The dark satanic mills structure us so that our private lives are inward looking, protective spaces, and our public lives are energy sapping, stressful, and performance oriented. Where in all of this is the building of Jerusalem? Where is the energy of desire, and the mental fight that leads to real transformation?

Just as we need to seek our confession, we need to seek our hope and our call by looking deeply into the face of God. By learning how to pray.

When we allow Christ to live in us, we will find that we do have enough and we are enough for whatever God calls us toward. And we can none of us do it all. Which is why we are part of this community, this part of the body of Christ, so that collectively we are the presence of Christ in the world, not each of us all by ourselves.

We are all unique, the events and experiences that have shaped us are specific to us, our particular nexus of skills and interests is ours alone. There is no point in each of us rushing out willy nilly with our spears and bows of burning gold fighting the fire of any social cause that comes to hand and burning ourselves out in the process.

Instead, I believe that our call comes from the inner place where we meet God in contemplation and openness. To add to this, though, I have a few questions that might be helpful in discerning what is mine to do and be in the world:
- what makes me cry?
- what makes me angry?
- what do other people say I'm good at, and often ask me to do?
- what thrills me?
- who are my role-models, my saints?
- what gives me energy, what saps my energy?
These are questions that have different answers at different times. It might help to ask them of ourselves more than once across a week or a month, and to notice what moods, and what contexts, give rise to certain answers.

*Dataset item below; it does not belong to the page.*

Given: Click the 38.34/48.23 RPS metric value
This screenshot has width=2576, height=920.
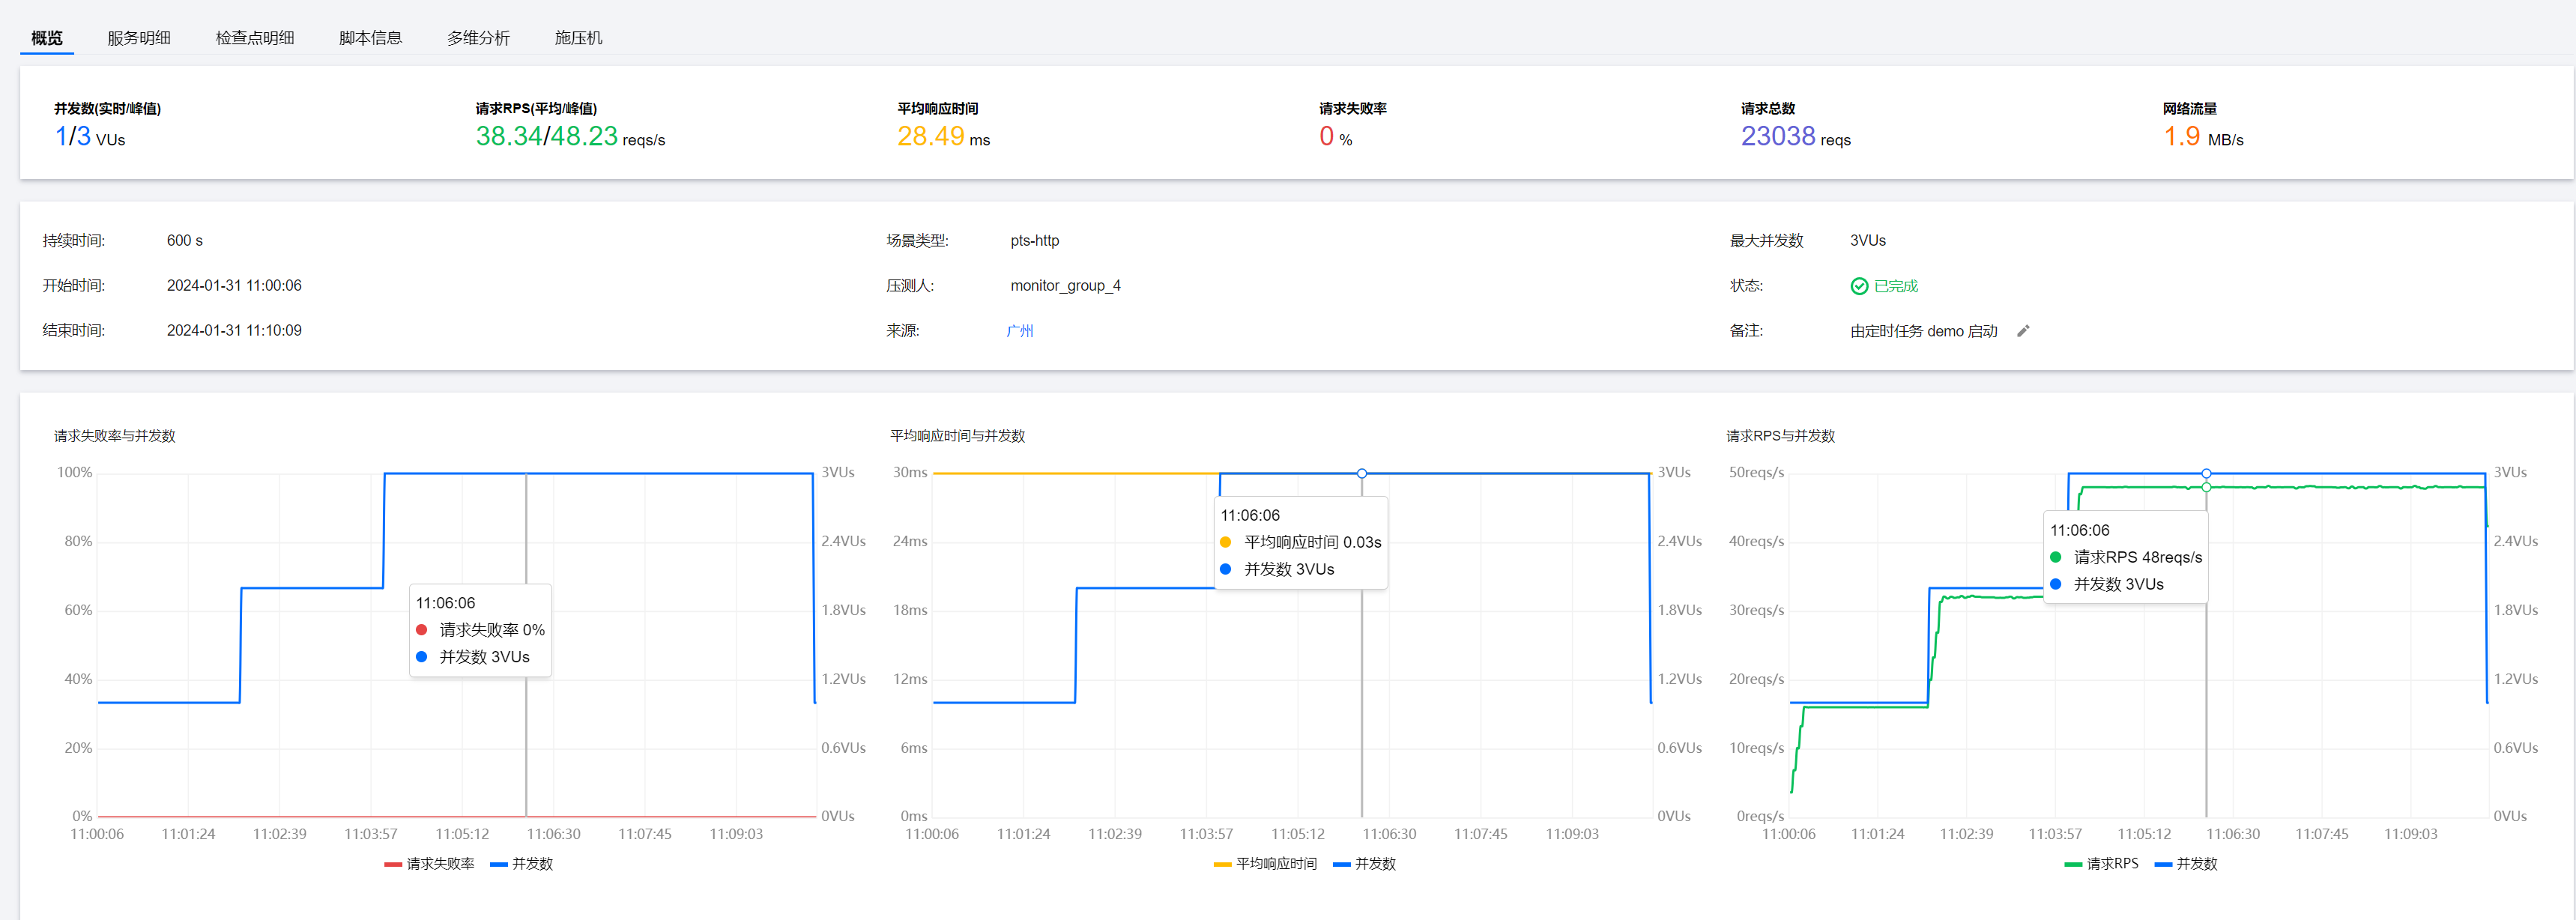Looking at the screenshot, I should [546, 136].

The metaphors we live by make a difference to how we live. Are we circus performers, constantly juggling and performing, and walking a high wire of stress? Are we gardeners, cultivating, nurturing, planting and waiting? Are we builders of a new life, a new vision, riding on a chariot of fire and wielding a bow of burning gold?

I invite you to ask God to nurture in you some metaphors that can describe your way of ushering in Jerusalem into the homes and cities where you live and work.

And in the meantime, let's sing this hymn, which reminds us of the vision. Feel free in your minds to replace 'England' with 'Auckland' or whatever part of the world is your home or call at the moment.



Was it the Emerson, Lake & Palmer version you played at your wedding?

hmmmmmm... utopia.

we sang was a congregational hymn. With a trumpet.